BEGIN

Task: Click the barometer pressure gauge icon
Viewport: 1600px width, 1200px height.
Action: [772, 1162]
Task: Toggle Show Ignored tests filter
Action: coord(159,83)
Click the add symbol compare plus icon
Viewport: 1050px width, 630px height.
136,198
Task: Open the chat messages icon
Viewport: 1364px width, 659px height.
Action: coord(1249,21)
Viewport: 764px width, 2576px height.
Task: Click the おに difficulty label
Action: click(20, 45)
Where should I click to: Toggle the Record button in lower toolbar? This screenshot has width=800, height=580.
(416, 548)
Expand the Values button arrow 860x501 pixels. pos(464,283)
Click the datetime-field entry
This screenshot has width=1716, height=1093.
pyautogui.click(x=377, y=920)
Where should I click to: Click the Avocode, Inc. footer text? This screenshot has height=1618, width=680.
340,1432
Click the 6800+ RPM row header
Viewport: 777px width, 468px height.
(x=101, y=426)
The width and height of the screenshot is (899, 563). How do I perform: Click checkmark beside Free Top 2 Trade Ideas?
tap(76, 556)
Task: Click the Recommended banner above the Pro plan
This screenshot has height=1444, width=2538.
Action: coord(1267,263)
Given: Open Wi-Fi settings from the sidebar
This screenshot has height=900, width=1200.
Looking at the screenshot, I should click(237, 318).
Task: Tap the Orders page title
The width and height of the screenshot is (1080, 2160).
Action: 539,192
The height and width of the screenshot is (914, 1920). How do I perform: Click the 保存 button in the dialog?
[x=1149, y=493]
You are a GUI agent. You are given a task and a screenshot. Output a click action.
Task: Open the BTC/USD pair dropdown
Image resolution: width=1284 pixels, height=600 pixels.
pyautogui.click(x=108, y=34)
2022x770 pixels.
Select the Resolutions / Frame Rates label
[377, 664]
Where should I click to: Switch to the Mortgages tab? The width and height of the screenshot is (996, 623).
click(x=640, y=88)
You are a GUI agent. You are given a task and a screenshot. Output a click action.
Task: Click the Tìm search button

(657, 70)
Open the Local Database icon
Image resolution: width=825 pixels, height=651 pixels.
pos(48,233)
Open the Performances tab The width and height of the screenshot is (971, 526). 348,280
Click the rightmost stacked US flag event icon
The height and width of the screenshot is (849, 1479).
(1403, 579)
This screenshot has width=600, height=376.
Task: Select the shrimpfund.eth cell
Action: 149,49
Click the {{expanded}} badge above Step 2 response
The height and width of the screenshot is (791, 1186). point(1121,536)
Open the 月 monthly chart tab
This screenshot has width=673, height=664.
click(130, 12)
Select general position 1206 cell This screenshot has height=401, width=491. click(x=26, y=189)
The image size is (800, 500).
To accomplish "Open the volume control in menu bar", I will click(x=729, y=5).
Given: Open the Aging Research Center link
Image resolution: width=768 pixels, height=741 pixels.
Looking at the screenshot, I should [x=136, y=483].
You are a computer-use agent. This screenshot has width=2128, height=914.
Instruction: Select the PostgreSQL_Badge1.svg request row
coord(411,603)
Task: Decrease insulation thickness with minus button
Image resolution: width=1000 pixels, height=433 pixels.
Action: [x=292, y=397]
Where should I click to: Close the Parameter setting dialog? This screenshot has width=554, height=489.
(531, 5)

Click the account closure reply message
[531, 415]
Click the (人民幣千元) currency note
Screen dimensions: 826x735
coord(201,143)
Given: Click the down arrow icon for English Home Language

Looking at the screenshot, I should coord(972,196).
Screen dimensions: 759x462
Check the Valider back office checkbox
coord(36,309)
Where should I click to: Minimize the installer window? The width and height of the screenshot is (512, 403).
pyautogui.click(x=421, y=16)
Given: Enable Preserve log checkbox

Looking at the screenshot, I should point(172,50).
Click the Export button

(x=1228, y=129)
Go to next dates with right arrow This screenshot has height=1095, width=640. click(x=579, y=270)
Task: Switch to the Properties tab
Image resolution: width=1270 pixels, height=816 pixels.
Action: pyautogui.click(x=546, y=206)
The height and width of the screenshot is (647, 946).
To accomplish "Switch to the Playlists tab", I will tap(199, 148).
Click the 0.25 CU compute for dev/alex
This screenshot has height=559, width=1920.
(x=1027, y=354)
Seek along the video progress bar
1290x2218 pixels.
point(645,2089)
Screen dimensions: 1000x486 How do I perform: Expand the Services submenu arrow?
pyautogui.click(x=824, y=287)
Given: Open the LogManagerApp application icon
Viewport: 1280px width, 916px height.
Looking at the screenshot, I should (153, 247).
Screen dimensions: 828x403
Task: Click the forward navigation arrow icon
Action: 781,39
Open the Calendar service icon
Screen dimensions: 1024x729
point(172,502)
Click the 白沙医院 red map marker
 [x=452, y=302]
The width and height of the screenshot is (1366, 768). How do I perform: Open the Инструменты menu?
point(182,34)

END

Every record must be returned exactly.

REPLY TO THE EXERCISE
Task: Click the barometer pressure gauge icon
Viewport: 1600px width, 1200px height.
Action: [772, 1162]
Task: Toggle Show Ignored tests filter
Action: coord(159,83)
Click the add symbol compare plus icon
Viewport: 1050px width, 630px height.
136,198
Task: Open the chat messages icon
Viewport: 1364px width, 659px height.
Action: coord(1249,21)
Viewport: 764px width, 2576px height.
Task: Click the おに difficulty label
Action: click(20, 45)
Where should I click to: Toggle the Record button in lower toolbar? This screenshot has width=800, height=580.
(416, 548)
Expand the Values button arrow 860x501 pixels. pos(464,283)
Click the datetime-field entry
This screenshot has width=1716, height=1093.
pyautogui.click(x=377, y=920)
Where should I click to: Click the Avocode, Inc. footer text? This screenshot has height=1618, width=680.
340,1432
Click the 6800+ RPM row header
Viewport: 777px width, 468px height.
(x=101, y=426)
The width and height of the screenshot is (899, 563). How do I perform: Click checkmark beside Free Top 2 Trade Ideas?
tap(76, 556)
Task: Click the Recommended banner above the Pro plan
This screenshot has height=1444, width=2538.
Action: coord(1267,263)
Given: Open Wi-Fi settings from the sidebar
This screenshot has height=900, width=1200.
Looking at the screenshot, I should click(237, 318).
Task: Tap the Orders page title
The width and height of the screenshot is (1080, 2160).
Action: 539,192
The height and width of the screenshot is (914, 1920). How do I perform: Click the 保存 button in the dialog?
[x=1149, y=493]
You are a GUI agent. You are given a task and a screenshot. Output a click action.
Task: Open the BTC/USD pair dropdown
Image resolution: width=1284 pixels, height=600 pixels.
pyautogui.click(x=108, y=34)
2022x770 pixels.
Select the Resolutions / Frame Rates label
[377, 664]
Where should I click to: Switch to the Mortgages tab? The width and height of the screenshot is (996, 623).
click(x=640, y=88)
You are a GUI agent. You are given a task and a screenshot. Output a click action.
Task: Click the Tìm search button

(657, 70)
Open the Local Database icon
Image resolution: width=825 pixels, height=651 pixels.
pos(48,233)
Open the Performances tab The width and height of the screenshot is (971, 526). 348,280
Click the rightmost stacked US flag event icon
The height and width of the screenshot is (849, 1479).
(1403, 579)
This screenshot has width=600, height=376.
Task: Select the shrimpfund.eth cell
Action: 149,49
Click the {{expanded}} badge above Step 2 response
The height and width of the screenshot is (791, 1186). point(1121,536)
Open the 月 monthly chart tab
This screenshot has width=673, height=664.
click(130, 12)
Select general position 1206 cell This screenshot has height=401, width=491. click(x=26, y=189)
The image size is (800, 500).
To accomplish "Open the volume control in menu bar", I will click(x=729, y=5).
Given: Open the Aging Research Center link
Image resolution: width=768 pixels, height=741 pixels.
Looking at the screenshot, I should [x=136, y=483].
You are a computer-use agent. This screenshot has width=2128, height=914.
Instruction: Select the PostgreSQL_Badge1.svg request row
coord(411,603)
Task: Decrease insulation thickness with minus button
Image resolution: width=1000 pixels, height=433 pixels.
Action: [x=292, y=397]
Where should I click to: Close the Parameter setting dialog? This screenshot has width=554, height=489.
(531, 5)

Click the account closure reply message
[531, 415]
Click the (人民幣千元) currency note
Screen dimensions: 826x735
coord(201,143)
Given: Click the down arrow icon for English Home Language

Looking at the screenshot, I should coord(972,196).
Screen dimensions: 759x462
Check the Valider back office checkbox
coord(36,309)
Where should I click to: Minimize the installer window? The width and height of the screenshot is (512, 403).
pyautogui.click(x=421, y=16)
Given: Enable Preserve log checkbox

Looking at the screenshot, I should point(172,50).
Click the Export button

(x=1228, y=129)
Go to next dates with right arrow This screenshot has height=1095, width=640. click(x=579, y=270)
Task: Switch to the Properties tab
Image resolution: width=1270 pixels, height=816 pixels.
Action: pyautogui.click(x=546, y=206)
The height and width of the screenshot is (647, 946).
To accomplish "Switch to the Playlists tab", I will tap(199, 148).
Click the 0.25 CU compute for dev/alex
This screenshot has height=559, width=1920.
(x=1027, y=354)
Seek along the video progress bar
1290x2218 pixels.
point(645,2089)
Screen dimensions: 1000x486 How do I perform: Expand the Services submenu arrow?
pyautogui.click(x=824, y=287)
Given: Open the LogManagerApp application icon
Viewport: 1280px width, 916px height.
Looking at the screenshot, I should (153, 247).
Screen dimensions: 828x403
Task: Click the forward navigation arrow icon
Action: 781,39
Open the Calendar service icon
Screen dimensions: 1024x729
point(172,502)
Click the 白沙医院 red map marker
 [x=452, y=302]
The width and height of the screenshot is (1366, 768). How do I perform: Open the Инструменты menu?
point(182,34)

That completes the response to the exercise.